* What you will do *
Quote the records word for word, beginning at the line that contains "Given: Switch Cline to Act mode" and stopping after the line that contains "pyautogui.click(x=158, y=311)".

* Material shown *
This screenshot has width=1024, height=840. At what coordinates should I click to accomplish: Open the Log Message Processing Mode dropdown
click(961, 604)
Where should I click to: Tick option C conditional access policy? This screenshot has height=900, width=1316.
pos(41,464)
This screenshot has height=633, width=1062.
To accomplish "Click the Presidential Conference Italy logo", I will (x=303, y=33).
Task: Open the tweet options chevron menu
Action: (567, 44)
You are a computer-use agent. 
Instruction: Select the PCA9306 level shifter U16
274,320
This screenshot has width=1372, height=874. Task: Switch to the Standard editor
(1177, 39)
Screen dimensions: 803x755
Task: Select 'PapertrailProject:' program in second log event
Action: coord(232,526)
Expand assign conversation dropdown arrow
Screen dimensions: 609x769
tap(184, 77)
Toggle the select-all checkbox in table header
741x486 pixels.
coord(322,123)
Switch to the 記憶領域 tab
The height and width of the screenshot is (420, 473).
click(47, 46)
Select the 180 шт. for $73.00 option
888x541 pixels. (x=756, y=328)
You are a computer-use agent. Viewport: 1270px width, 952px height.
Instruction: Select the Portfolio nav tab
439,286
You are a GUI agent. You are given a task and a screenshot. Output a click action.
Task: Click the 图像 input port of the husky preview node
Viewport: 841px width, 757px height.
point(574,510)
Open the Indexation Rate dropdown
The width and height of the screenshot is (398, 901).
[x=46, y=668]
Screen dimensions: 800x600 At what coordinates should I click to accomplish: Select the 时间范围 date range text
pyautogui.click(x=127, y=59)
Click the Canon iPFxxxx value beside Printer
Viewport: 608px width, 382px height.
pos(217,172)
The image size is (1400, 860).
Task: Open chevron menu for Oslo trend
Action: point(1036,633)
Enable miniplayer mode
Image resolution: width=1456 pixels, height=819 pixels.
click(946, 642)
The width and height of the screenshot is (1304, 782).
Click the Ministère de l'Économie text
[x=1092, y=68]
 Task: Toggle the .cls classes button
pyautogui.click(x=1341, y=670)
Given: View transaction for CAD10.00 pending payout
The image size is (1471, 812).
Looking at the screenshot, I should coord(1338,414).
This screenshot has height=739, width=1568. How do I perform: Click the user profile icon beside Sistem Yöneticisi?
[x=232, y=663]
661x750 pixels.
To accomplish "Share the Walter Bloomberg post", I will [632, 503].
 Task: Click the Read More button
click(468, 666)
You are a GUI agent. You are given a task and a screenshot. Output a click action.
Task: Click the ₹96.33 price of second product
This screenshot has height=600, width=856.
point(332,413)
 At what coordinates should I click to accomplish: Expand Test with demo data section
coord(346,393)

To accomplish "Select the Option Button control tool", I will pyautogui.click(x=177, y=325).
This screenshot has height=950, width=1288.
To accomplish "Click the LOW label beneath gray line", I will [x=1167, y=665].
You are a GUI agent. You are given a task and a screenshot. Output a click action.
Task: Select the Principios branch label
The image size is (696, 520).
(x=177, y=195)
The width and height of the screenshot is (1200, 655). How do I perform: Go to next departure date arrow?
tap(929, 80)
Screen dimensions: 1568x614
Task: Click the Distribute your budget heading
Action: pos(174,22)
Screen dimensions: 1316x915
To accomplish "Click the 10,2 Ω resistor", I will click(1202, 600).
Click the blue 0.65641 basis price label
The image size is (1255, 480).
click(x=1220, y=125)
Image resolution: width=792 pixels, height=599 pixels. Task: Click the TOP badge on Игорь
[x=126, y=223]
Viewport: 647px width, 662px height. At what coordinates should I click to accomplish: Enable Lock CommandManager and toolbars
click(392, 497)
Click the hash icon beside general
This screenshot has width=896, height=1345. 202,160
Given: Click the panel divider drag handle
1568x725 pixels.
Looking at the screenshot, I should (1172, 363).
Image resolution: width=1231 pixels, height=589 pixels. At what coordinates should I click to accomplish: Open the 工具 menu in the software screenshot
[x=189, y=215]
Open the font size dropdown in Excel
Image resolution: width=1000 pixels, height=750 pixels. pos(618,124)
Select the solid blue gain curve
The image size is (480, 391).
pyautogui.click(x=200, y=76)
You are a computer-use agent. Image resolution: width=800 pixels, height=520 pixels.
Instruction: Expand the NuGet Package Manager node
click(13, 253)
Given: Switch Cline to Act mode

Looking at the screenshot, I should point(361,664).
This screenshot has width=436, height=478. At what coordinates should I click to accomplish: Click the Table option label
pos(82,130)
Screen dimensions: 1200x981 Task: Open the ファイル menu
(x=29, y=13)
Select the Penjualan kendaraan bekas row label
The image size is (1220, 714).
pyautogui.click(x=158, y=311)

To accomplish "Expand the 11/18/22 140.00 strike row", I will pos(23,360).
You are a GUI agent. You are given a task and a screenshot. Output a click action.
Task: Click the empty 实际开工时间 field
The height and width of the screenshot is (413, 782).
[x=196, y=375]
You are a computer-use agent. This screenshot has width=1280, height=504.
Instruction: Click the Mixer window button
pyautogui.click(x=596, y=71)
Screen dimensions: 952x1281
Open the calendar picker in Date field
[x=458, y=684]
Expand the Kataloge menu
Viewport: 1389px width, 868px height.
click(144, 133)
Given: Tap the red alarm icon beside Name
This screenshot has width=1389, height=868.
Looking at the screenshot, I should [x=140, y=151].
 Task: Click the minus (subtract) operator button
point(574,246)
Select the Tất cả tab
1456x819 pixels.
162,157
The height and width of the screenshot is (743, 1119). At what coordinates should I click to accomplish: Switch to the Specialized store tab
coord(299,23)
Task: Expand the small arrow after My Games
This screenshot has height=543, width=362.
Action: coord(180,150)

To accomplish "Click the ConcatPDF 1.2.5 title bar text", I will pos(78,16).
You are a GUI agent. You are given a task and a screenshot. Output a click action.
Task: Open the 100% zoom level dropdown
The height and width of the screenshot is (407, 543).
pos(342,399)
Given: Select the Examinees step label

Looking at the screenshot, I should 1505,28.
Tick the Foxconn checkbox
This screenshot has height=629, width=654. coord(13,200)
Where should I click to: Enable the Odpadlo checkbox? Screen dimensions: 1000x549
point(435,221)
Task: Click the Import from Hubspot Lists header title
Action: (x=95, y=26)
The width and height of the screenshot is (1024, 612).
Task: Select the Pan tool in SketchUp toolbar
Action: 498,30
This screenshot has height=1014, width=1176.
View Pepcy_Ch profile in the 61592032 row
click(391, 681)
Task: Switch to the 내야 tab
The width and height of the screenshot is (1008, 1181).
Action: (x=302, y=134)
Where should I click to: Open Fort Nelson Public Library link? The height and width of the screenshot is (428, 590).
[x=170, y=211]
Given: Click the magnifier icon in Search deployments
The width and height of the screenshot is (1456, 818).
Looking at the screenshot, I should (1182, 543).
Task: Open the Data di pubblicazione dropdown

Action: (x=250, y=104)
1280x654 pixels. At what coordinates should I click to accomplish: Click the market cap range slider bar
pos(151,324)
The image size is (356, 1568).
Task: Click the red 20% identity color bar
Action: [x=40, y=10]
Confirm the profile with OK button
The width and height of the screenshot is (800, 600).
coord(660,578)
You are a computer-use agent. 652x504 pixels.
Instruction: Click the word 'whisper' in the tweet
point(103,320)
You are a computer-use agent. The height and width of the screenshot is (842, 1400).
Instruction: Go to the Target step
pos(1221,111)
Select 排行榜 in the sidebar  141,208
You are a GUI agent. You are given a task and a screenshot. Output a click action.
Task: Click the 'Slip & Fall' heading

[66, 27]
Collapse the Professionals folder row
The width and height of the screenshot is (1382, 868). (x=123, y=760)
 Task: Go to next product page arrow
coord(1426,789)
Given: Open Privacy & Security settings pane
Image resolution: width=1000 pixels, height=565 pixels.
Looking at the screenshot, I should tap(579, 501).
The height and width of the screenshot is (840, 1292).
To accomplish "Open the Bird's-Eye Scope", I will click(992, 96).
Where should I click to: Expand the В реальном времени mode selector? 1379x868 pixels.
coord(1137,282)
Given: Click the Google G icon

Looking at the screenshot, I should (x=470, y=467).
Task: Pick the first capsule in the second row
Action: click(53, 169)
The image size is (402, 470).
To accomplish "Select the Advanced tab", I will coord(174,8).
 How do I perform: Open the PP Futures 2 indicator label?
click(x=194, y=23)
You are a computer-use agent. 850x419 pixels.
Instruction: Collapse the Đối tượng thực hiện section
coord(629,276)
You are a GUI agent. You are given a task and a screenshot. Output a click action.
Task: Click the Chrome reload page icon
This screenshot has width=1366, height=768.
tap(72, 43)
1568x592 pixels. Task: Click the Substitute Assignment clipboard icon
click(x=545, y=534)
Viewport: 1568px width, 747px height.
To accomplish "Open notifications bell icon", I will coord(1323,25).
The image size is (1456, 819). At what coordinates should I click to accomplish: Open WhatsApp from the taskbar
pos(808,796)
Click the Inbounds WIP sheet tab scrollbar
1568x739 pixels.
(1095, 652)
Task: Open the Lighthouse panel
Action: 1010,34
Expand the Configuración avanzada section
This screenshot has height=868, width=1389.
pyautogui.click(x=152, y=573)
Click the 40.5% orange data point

* Expected answer *
Given: Switch Cline to Act mode

Looking at the screenshot, I should point(361,664).
This screenshot has width=436, height=478. At what coordinates should I click to accomplish: Click the Table option label
pos(82,130)
Screen dimensions: 1200x981 Task: Open the ファイル menu
(x=29, y=13)
Select the Penjualan kendaraan bekas row label
The image size is (1220, 714).
pyautogui.click(x=158, y=311)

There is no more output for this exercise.